WHAT YOU NEED TO DO
Look through the records below for the word "computer". Report how many lines have it, and only that number.
(THE DATA Opens)
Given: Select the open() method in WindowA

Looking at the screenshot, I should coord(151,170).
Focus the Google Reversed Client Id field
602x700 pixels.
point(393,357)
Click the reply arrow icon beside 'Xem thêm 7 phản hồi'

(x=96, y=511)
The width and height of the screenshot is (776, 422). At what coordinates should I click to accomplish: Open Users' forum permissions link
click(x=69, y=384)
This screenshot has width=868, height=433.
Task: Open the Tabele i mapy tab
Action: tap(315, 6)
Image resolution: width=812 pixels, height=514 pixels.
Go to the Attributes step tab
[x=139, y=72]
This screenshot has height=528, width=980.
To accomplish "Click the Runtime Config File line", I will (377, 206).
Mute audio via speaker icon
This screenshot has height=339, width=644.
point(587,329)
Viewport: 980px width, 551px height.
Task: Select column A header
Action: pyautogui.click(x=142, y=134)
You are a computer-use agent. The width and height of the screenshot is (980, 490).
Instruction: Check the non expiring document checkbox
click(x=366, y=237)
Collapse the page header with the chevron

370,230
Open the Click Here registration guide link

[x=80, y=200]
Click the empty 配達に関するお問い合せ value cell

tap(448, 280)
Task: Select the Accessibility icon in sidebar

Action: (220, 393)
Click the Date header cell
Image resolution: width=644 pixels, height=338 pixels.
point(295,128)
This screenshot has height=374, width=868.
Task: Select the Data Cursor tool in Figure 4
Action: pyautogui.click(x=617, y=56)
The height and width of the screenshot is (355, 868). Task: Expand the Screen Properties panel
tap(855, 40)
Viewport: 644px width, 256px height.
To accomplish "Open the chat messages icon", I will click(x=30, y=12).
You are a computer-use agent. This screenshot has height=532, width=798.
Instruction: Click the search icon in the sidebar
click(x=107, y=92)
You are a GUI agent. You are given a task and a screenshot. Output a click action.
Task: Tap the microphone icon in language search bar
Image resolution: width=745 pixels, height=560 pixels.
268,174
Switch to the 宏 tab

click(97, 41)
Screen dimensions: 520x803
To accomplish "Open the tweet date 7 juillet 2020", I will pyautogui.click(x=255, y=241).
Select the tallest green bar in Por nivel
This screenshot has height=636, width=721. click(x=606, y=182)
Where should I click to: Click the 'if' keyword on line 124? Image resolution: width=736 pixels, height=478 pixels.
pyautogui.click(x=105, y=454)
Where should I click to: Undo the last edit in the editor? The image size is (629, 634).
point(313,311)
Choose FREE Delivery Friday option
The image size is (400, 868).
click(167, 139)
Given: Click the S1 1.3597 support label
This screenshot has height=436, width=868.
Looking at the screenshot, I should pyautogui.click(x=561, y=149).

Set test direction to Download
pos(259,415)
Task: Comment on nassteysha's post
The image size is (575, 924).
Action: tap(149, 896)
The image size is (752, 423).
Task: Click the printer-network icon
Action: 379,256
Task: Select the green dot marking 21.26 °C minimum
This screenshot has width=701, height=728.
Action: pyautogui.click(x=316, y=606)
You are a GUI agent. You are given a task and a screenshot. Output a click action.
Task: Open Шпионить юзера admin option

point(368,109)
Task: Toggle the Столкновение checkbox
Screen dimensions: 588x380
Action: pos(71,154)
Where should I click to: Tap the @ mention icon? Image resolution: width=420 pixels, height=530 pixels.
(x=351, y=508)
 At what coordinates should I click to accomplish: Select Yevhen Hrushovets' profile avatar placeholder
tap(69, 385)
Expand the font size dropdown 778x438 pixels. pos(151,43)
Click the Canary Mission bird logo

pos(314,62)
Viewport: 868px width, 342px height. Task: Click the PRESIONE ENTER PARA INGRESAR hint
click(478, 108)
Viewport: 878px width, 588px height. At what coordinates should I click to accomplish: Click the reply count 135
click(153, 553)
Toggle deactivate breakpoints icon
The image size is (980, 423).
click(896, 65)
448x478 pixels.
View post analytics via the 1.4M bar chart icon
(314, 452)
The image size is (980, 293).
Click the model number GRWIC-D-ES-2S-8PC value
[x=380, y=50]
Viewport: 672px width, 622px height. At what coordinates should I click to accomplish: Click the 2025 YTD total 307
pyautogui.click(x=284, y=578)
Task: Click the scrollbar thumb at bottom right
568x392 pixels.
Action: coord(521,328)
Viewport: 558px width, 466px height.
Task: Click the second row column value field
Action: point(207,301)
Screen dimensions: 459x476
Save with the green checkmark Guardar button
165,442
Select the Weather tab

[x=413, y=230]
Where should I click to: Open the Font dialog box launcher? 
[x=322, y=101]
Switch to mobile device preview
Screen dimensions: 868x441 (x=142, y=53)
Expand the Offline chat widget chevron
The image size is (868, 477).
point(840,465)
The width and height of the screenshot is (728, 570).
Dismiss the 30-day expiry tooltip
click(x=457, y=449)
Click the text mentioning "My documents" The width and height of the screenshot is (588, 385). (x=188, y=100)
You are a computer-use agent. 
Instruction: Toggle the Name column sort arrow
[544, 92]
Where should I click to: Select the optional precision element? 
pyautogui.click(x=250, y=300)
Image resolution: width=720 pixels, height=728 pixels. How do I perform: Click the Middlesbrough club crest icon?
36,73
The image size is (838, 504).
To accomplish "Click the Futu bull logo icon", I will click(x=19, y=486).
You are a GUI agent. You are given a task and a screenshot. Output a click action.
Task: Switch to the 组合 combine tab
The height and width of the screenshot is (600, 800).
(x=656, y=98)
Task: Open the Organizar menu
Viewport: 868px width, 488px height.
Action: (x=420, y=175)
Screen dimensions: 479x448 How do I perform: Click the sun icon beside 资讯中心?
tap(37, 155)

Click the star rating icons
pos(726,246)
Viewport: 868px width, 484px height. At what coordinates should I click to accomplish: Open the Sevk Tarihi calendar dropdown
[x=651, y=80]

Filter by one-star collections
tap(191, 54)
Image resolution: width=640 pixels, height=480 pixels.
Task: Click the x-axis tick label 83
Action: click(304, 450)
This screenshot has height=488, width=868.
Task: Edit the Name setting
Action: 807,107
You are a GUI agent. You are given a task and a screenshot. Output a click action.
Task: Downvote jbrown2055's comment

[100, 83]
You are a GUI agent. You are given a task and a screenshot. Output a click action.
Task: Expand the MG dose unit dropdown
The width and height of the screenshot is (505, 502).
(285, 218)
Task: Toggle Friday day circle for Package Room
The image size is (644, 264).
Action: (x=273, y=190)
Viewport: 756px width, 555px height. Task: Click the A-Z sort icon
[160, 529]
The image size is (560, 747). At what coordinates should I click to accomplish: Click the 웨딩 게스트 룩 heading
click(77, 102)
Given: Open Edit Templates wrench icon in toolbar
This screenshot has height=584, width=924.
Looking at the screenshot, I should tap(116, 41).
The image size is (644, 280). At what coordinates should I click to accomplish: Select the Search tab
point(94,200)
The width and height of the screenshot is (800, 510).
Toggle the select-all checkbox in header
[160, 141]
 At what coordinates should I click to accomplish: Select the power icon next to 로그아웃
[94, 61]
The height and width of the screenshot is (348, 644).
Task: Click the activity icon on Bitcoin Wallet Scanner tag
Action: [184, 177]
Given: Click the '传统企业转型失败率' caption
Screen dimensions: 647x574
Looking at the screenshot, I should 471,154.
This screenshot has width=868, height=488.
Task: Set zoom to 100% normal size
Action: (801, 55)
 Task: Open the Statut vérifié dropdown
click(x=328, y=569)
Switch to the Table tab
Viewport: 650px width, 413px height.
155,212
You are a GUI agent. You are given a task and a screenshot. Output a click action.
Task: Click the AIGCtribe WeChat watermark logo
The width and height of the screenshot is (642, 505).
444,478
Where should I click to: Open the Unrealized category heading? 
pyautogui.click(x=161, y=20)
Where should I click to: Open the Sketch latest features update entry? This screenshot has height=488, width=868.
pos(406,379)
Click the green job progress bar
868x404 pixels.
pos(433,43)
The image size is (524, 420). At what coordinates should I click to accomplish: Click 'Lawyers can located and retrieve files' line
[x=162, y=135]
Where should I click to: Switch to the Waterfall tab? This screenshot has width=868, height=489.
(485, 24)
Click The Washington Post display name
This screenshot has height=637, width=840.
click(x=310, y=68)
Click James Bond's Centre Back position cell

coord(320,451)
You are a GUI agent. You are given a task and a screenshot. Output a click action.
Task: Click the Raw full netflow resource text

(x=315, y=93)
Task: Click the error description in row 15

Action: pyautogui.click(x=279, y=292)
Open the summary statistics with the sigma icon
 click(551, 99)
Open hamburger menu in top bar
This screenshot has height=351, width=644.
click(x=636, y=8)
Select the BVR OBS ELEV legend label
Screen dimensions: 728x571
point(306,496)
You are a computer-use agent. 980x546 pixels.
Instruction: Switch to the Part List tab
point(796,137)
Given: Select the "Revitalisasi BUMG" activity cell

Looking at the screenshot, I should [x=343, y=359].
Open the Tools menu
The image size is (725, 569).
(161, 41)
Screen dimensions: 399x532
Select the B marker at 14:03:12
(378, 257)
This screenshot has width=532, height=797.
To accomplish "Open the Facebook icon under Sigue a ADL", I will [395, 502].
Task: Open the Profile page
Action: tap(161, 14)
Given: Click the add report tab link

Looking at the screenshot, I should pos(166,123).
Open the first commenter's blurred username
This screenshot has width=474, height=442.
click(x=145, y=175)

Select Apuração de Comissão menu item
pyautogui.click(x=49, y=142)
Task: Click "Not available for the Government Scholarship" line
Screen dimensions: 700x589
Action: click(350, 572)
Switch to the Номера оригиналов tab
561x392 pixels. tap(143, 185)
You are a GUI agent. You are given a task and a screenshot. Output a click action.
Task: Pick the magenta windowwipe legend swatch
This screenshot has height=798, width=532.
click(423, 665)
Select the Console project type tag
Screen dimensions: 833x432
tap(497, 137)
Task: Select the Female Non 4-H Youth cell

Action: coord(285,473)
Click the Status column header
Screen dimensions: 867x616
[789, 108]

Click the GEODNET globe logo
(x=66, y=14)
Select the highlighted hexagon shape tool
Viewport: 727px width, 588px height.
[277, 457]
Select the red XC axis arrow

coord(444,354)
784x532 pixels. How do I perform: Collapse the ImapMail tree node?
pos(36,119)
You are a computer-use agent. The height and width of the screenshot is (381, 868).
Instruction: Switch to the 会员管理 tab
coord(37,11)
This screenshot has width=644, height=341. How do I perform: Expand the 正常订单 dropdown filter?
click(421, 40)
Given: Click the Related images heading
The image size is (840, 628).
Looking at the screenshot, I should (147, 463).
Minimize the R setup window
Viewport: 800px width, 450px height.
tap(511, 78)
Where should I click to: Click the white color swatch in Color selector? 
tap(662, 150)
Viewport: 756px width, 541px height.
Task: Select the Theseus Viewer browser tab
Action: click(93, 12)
(THE DATA Closes)
RESPONSE
5